Rory O’Malley followed with “Owed to the Village People,” an innocent portrayal of an 8-year-old boy during his nightly prayers. While the boy unabashedly shared his excitement about dolls and fascination with the “new” musical group Village People, there was a clear undercurrent of a young man already facing bullies and bigotry and the insecurities they bring.
A sweaty and sexually charged gym became the scene for the next story. Robin De Jesús, Claybourne Elder, Wesley Taylor and Aaron Tone offered unique, humorous perspectives on “Why I Go to the Gym,” while working out in tight gym shorts and T-shirts. The scene explored the dichotomy of gyms: a stereotypically heterosexual, hyper-masculine hangout mixed with gay men whose eyes roam and exchange knowing glances while preparing their physical defenses for the bigotry they face outside.
From the gym, Drake shifted the action to a late-night club crawl for love – and whatever else came his way. A spoken-word piece backed with original music by Steve Sandberg, “12” Single” featured Drake as a stream-of-consciousness DJ narrating his way through the night as dancer Donald C. Shorter Jr embodied the evening’s every encounter through movement.
In “A Thousand Points of Light,” André De Shields, Anthony Rapp and BD Wong, later joined by the full cast, gather at a candlelight vigil to longingly remember the stories and struggles of friends and lovers. “We vigil / We meet / In the night / With the night / As the night that hovers with those who went / And they carry us, our dead … I honor you / I love you / I light this light for you.”
The stage was awash in tiny lights with each actor carrying a glowing candle. Leading toward a reverent silence, they said in hushed voices: “For somewhere / in a moment of stillness / in a moment of semblance / in a moment … we’ll meet.”
For his final story, “… and The Way We Were,” Drake updated his original script to provide a perspective on the AIDS and gay rights movements from the year 2021. On the eve of nationwide marriage equality, Drake warned us from the future that the march forward won’t be easy.
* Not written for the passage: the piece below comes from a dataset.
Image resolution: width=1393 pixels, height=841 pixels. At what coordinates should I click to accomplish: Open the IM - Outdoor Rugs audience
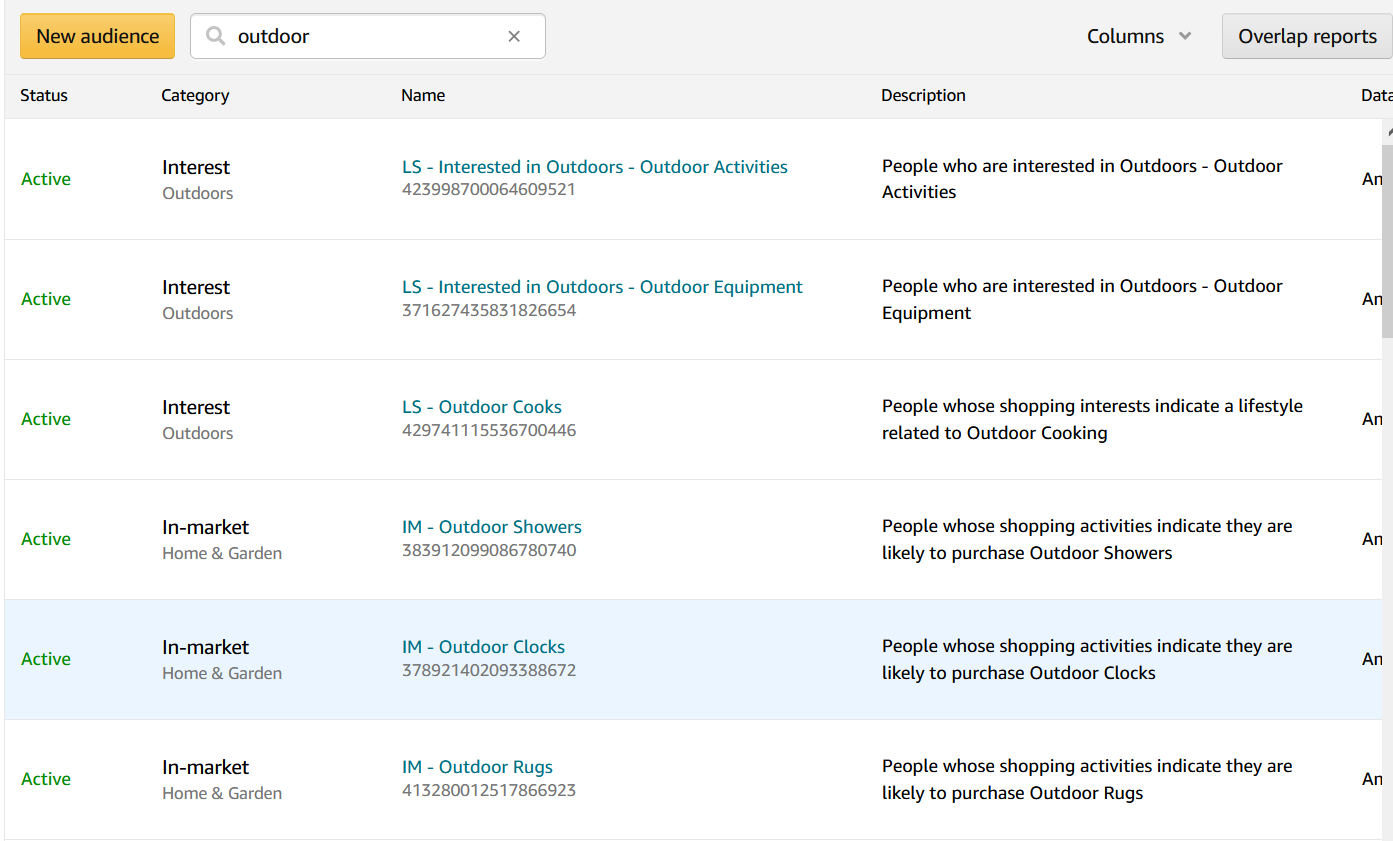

But ultimately, gay families will walk hand-in-hand down any street, in cities large and small, Drake said, “without restrictions, condemnation or closets. But with the freedom to love that we got…when we took. You know, the truth will set you free. But first, it will piss you off.”
The 20th anniversary performance was a moving, exhilarating success, said Tom Viola, executive director of Broadway Cares/Equity Fights AIDS. “Under Robert’s superb direction, the brilliant ensemble cast joined David in an explosive re-working of what had been a landmark solo work,” he said. “We were so proud to be a part of this evening, celebrating the present, remembering the heartbreak and still committed to a better future.”
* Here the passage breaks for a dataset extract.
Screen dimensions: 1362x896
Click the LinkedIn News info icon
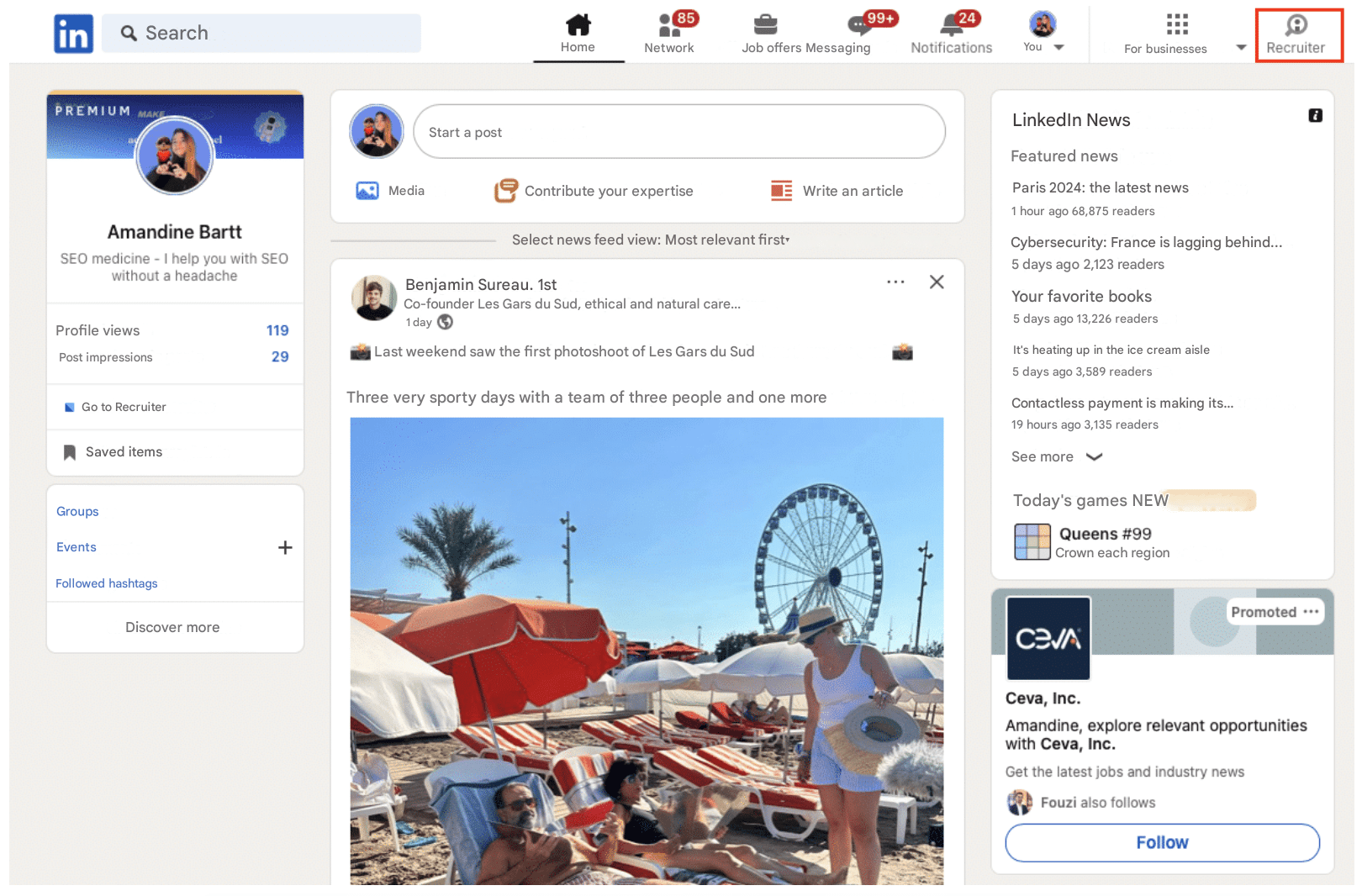click(1315, 116)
Sean Strub, executive director of Sero Project, added: “The message so eloquently conveyed in The Night Larry Kramer Kissed Me is needed today even more so than before. Broadway Cares/Equity Fights AIDS and Sero Project are fighting HIV-related stigma, discrimination and criminalization, and working to ensure that vital, life-affirming, and, in many cases, life-saving services are available to those who need them.”
Strub and Viola produced The Night Larry Kramer Kissed Me when it first premiered Off-Broadway in June 1992.
In the two decades since its debut, treatments for saving lives have advanced. Yet, HIV-related stigma has, sadly, increased.
“The treatment for stigma isn’t found at a pharmacy,” Viola said. “It is accomplished by empowering the stigmatized, educating the public and providing a path to justice for all.”